Copropriété et travaux affectant les parties communes
Copropriété et travaux affectant les parties communes: qui doit déposer la demande de permis de construire?
Lorsqu’un copropriétaire doit effectuer des travaux de nature à affecter les parties communes, il n’est pas toujours évident de déterminer qui, du syndicat des copropriétaires ou du copropriétaire, a qualité pour demander le permis de construire.
En vertu de l’article R. 421-1 du code de l’urbanisme, un copropriétaire ne devrait pas avoir, en principe, qualité pour effectuer des travaux affectant les parties communes de l’immeuble, en l’absence de titre l’habilitant à construire.
Le copropriétaire qui souhaite construire ou surélever doit donc obtenir une autorisation de l’assemblée générale des copropriétaires avant de pouvoir faire les travaux envisagés.
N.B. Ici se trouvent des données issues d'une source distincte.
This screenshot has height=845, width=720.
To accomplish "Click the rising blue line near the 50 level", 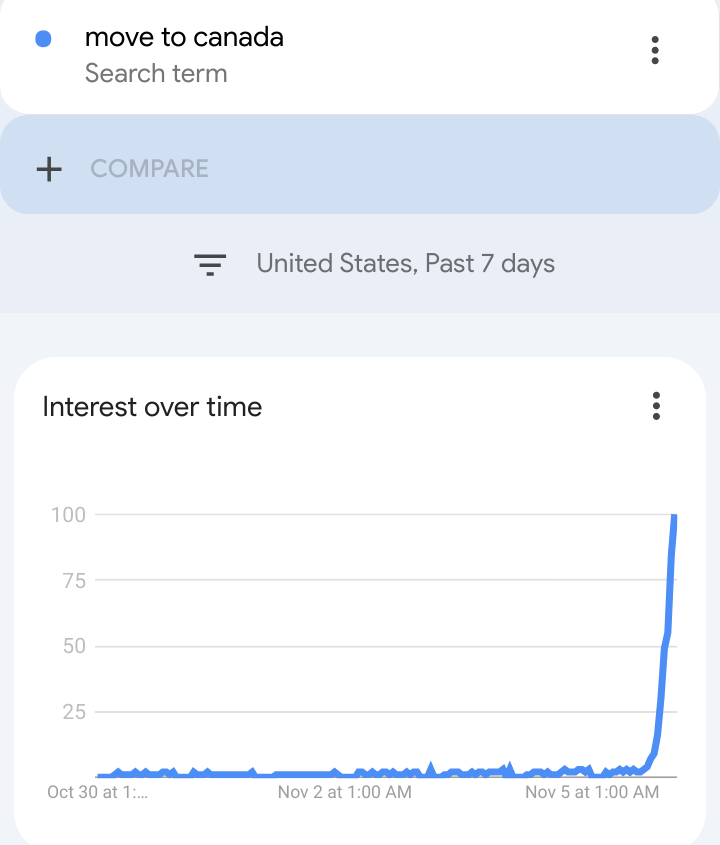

Depuis un arrêt Talbot du 22 mars 1985, lorsque l’administration est informée de ce que le projet du demandeur du permis porte sur un immeuble soumis au statut de la copropriété, il lui appartient de vérifier si les travaux mentionnés sur la demande de permis affectent ou non les parties communes ou l’aspect extérieur de l’immeuble, nécessitant ainsi l’autorisation de l’assemblée générale des copropriétaires.
Cette solution a depuis été confirmée par les mêmes juges qui ont considéré que toute demande de permis ne comportant pas une autorisation de la copropriété, dans le cas où cette autorisation est requise, doit être rejetée.
Cependant, sous réserve du cas où l’irrégularité de l’autorisation de la copropriété serait manifeste, l’administration n’a pas à se prononcer sur la validité de cette autorisation, notamment au regard du droit de la copropriété.
En effet, un principe du droit de l’urbanisme est que l’administration n’a pas à s’immiscer dans un litige d’ordre privé. Autrement dit, elle n’a pas normalement à effectuer des vérifications relatives à la qualité du pétitionnaire ; il s’agit de la règle dite du « propriétaire apparent ».
Dans le même sens, concernant la qualité du demandeur du permis, la notion de personne « justifiant d’un titre l’habilitant à construire sur le terrain » de l’ancien article R. 421-1 a été remplacée par la réforme applicable depuis le 1er octobre 2007 par la notion de personne attestant être autorisée par le propriétaire ou son mandataire à effectuer les travaux.
En prévoyant une simple attestation émanant du propriétaire ou de son mandataire, au lieu de la production d’un titre, cette réforme est venue renforcer la règle du « propriétaire apparent ».
Plus récemment, une réponse ministérielle publiée le 6 juillet 2010 est venue préciser que lorsque le copropriétaire n’a pas obtenu l’autorisation de l’assemblée générale des copropriétaires, le permis obtenu grâce à une fausse déclaration est illégal. En effet, cette pratique est constitutive d’une fraude et la jurisprudence autorise, dans le cas où la preuve de la fraude est apportée, le retrait du permis par l’autorité compétente, sans condition de délais sur demande de la copropriété.
En résumé :
Un copropriétaire qui envisage des travaux affectant les parties communes de l’immeuble peut présenter personnellement une demande de permis de construire mais il devra avoir obtenu préalablement l’autorisation de l’assemblée générale des copropriétaires, conformément à l’article 25 b) de la loi du 10 juillet 1965. Cette autorisation devra être mentionnée dans l’attestation présente dans le dossier de demande de permis de construire afin d’établir sa qualité de demandeur.